Este é um livro de luminosidades intermitentes. Em um voo traçado por lampejos de luz, Pirilampas promove uma incursão pelos interstícios da linguagem, incorporando silêncios, produzindo imagens-fragmentos, cristais do tempo agenciando um movimento de mundo, força capaz de fazer ver o que não se mostra, potência tão marcante na poiesis ritualística, quase litúrgica, de Morgana. Sua natureza arisca risca a palavra e se arrisca no desejo.

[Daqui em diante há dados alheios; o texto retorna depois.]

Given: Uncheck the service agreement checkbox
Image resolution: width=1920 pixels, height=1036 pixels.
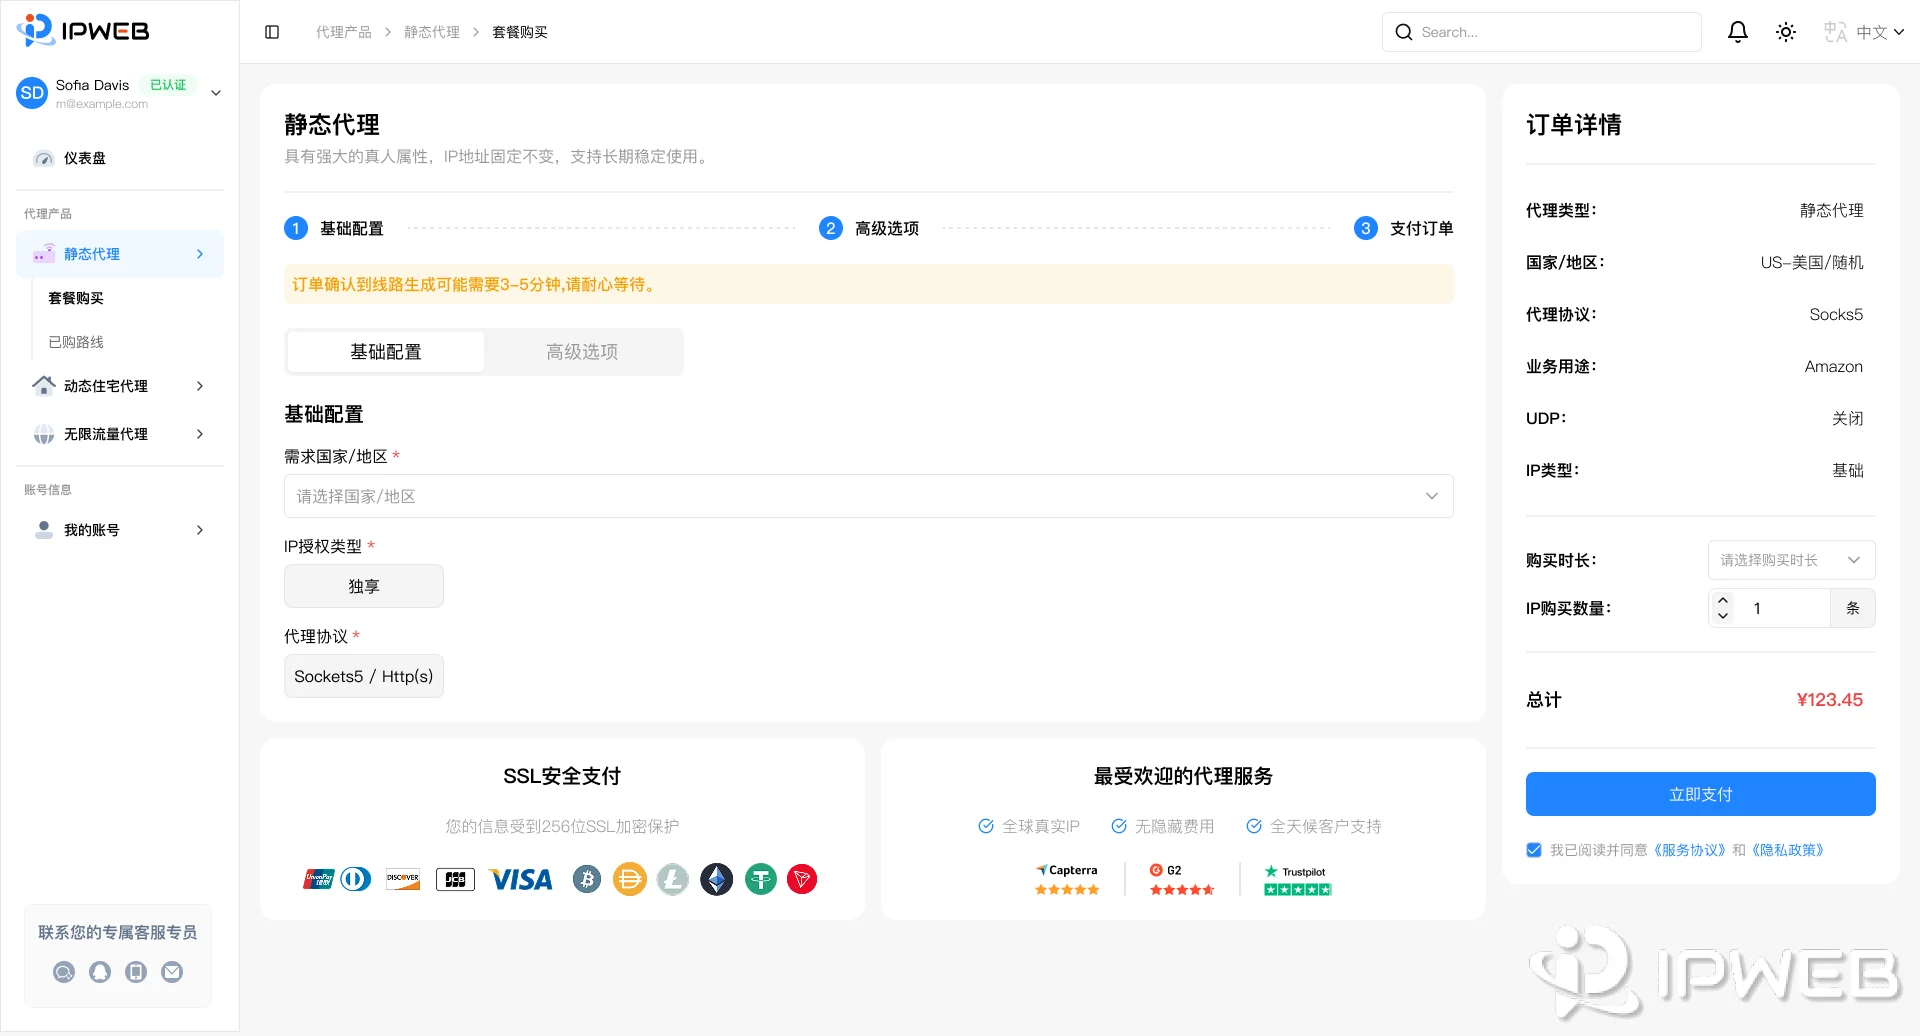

Ela ousa pintar as cores do cerrado com os tons primordiais de suas raízes do sertão, veredas e encruzilhadas irremediáveis do sentir e do pensar, subjacentes nas nossas travessias existenciais. Seu caminho é uma cartografia de meridianos tortos como as árvores do cerrado, ecoando em espirais da Bahia a Goiás, a lira de Morgana insurge em contratempos fabulados. A cidade de pedra por trás da serra guarda o choro de Pirene como um silente aboio.
Aqui se alinham o cabelo rosa da menina com asas de vento e um ponto de esquerda firmado com um ebó na Rua Direita, denunciado em um bilhete às vozes imemoriais do passado, mensagem a uma dimensão do tempo que nunca para de ser, a incessante polifonia dos aedos, estatuto ontológico do humano. Canto, logo existo. Mas há também nesse canto o silêncio da sereia, feitiço duplamente mais poderoso. A estética peripatética da poesia pirilampa é quase uma dança, cujas formas do saber_se acontecem em um só andar, só, em multidão de multiplicidades, devir-mulher, sangrando suas dores e prazeres, a_colhendo incertezas na partilha do sensível. Na sua busca de acalanto para o desassossego, na penumbra entre luz e sombra, entre brumas e trovões, ela anuncia seus ritmos: “entre o doce e o salgado, a diferença é de movimento”.
Este livro é feito de outridades, um convite a uma jornada para os desentendidos, os que não temem os riscos entre o dito e o não dito, os que sabem que toda palavra é maculada de silêncios, aqueles para quem a poesia é sempre a melhor das realidades.